Zuhud
Kata zuhud sering disebut-sebut ketika kita
mendengar nasehat dan seruan agar mengekang ketamakan terhadap dunia dan
mengejar kenikmatannya yang fana dan pasti sirna, dan agar jangan
melupakan kehidupan akhirat yang hakiki setelah kematian. Hal ini
sebagaimana peringatan Allah tentang kehidupan dunia yang penuh dengan
fatamorgana dan berbagai keindahan yang melalaikan dari hakikat
kehidupan yang sebenarnya.
Allah berfirman,
“Ketahuilah, bahwa sesungguhnya kehidupan dunia itu hanyalah
permainan dan suatu yang melalaikan, perhiasan dan bermegah-megah antara
kamu serta berbangga-bangga tentang banyaknya harta dan anak, seperti
hujan yang tanam-tanamannya mengagumkan para petani; kemudian tanaman
itu menjadi kering dan kamu lihat warnanya kuning kemudian menjadi
hancur. Dan di akhirat (nanti) ada azab yang keras dan ampunan dari
Allah serta keridhaan-Nya. Dan kehidupan dunia ini tidak lain hanyalah
kesenangan yang menipu.” (QS. Al-Hadid: 20)
Ayat ini menunjukkan bahwa kehidupan dunia hanyalah kesenangan yang
menipu, batil, dan sekadar permainan. Yang dimaksud sekadar permainan
adalah sesuatu yang tiada bermanfaat dan melalaikan. Ayat ini juga
menunjukkan bahwa dunia adalah perhiasan, dan orang-orang yang terfitnah
dengan dunia menjadikannya sebagai perhiasannya dan tempat untuk saling
bermegah-megahan dengan kenikmatan yang ada padanya berupa anak-anak,
harta-benda, kedudukan dan yang lainnya sehingga lalai dan tidak beramal
untuk akhiratnya.
Allah menyerupakan kehancuran dunia dan kefanaannya yang begitu cepat
dengan hujan yang turun ke permukaan bumi. Ia menumbuhkan tanaman yang
menghijau lalu kemudian berubah menjadi layu, kering dan pada akhirnya
mati. Demikianlah kenikmatan dunia, yang pasti pada saatnya akan punah
dan binasa. Maka barangsiapa mengambil pelajaran dari permisalan yang
disebutkan di atas, akan mengetahui bahwa dunia ibarat es yang semakin
lama semakin mencair dan pada akhirnya akan hilang dan sirna. Sedangkan
segala apa yang ada di sisi Allah adalah lebih kekal, dan akhirat itu
lebih baik dan utama sebagaimana lebih indah dan kekalnya permata
dibandingkan dengan es. Apabila seseorang mengetahui dengan yakin akan
perbedaan antara dunia dan akhirat dan dapat membandingkan keduanya,
maka akan timbul tekad yang kuat untuk menggapai kebahagian dunia
akhirat.

* [Tugas Latihan]
- a) Menurut teks tentang zuhud, dengan apa Allah menyerupakan kehancuran dunia dan kefanaannya yang begitu cepat?
- b) Lanjutkan teks tentang zuhud mulai setelah kalimat terakhirnya.
Entri berikut adalah bahan tersendiri yang terpisah dari teks tentang zuhud.

* [Entri yang Disediakan]
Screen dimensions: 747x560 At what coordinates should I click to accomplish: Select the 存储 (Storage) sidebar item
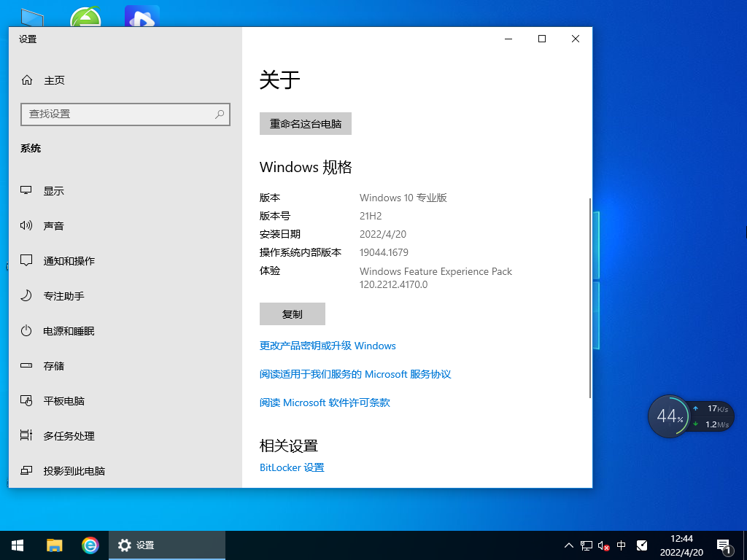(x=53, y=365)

---

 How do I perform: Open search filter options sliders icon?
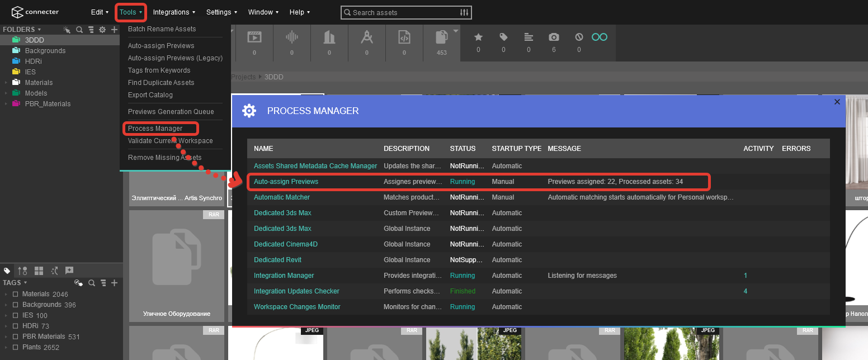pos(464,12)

* [Hasil Akhir]
- a) Dengan hujan yang turun ke permukaan bumi, yang menumbuhkan tanaman menghijau lalu layu, kering, dan akhirnya mati.

- b)
Definisi Zuhud
Banyak sekali penjelasan ulama tentang makna zuhud. Umumnya mengarah
kepada makna yang hampir sama. Di sini akan disampaikan sebagian dari
pendapat tersebut.
Makna secara bahasa:
Zuhud menurut bahasa berarti berpaling dari sesuatu karena hinanya
sesuatu tersebut dan karena (seseorang) tidak memerlukannya. Dalam
bahasa Arab terdapat ungkapan “syaiun zahidun” yang berarti “sesuatu yang rendah dan hina”.
Makna secara istilah:
Ibnu Taimiyah mengatakan – sebagaimana dinukil oleh muridnya, Ibnu
al-Qayyim – bahwa zuhud adalah meninggalkan apa yang tidak bermanfaat
demi kehidupan akhirat.
Al-Hasan Al-Bashri menyatakan bahwa zuhud itu bukanlah mengharamkan
yang halal atau menyia-nyiakan harta, akan tetapi zuhud di dunia adalah
engkau lebih mempercayai apa yang ada di tangan Allah daripada apa yang
ada di tanganmu. Keadaanmu antara ketika tertimpa musibah dan tidak
adalah sama saja, sebagaimana sama saja di matamu antara orang yang
memujimu dengan yang mencelamu dalam kebenaran.
Di sini zuhud ditafsirkan dengan tiga perkara yang semuanya berkaitan dengan perbuatan hati:
- Bagi seorang hamba yang zuhud, apa yang ada di sisi Allah lebih dia percayai daripada apa yang ada di tangannya sendiri. Hal ini timbul dari keyakinannya yang kuat dan lurus terhadap kekuasaan Allah. Abu Hazim az-Zahid pernah ditanya, “Berupa apakah hartamu?” Beliau menjawab, “Dua macam. Aku tidak pernah takut miskin karena percaya kepada Allah, dan tidak pernah mengharapkan apa yang ada di tangan manusia.” Kemudian beliau ditanya lagi, “Engkau tidak takut miskin?” Beliau menjawab, “(Mengapa) aku harus takut miskin, sedangkan Rabb-ku adalah pemilik langit, bumi serta apa yang berada di antara keduanya.”
- Apabila terkena musibah, baik itu kehilangan harta, kematian anak atau yang lainnya, dia lebih mengharapkan pahala karenanya daripada mengharapkan kembalinya harta atau anaknya tersebut. Hal ini juga timbul karena keyakinannya yang sempurna kepada Allah.
- Baginya orang yang memuji atau yang mencelanya ketika ia berada di atas kebenaran adalah sama saja. Karena kalau seseorang menganggap dunia itu besar, maka dia akan lebih memilih pujian daripada celaan. Hal itu akan mendorongnya untuk meninggalkan kebenaran karena khawatir dicela atau dijauhi (oleh manusia), atau bisa jadi dia melakukan kebatilan karena mengharapkan pujian. Jadi, apabila seorang hamba telah menganggap sama kedudukan antara orang yang memuji atau yang mencelanya, berarti menunjukkan bahwa kedudukan makhluk di hatinya adalah rendah, dan hatinya dipenuhi dengan rasa cinta kepada kebenaran.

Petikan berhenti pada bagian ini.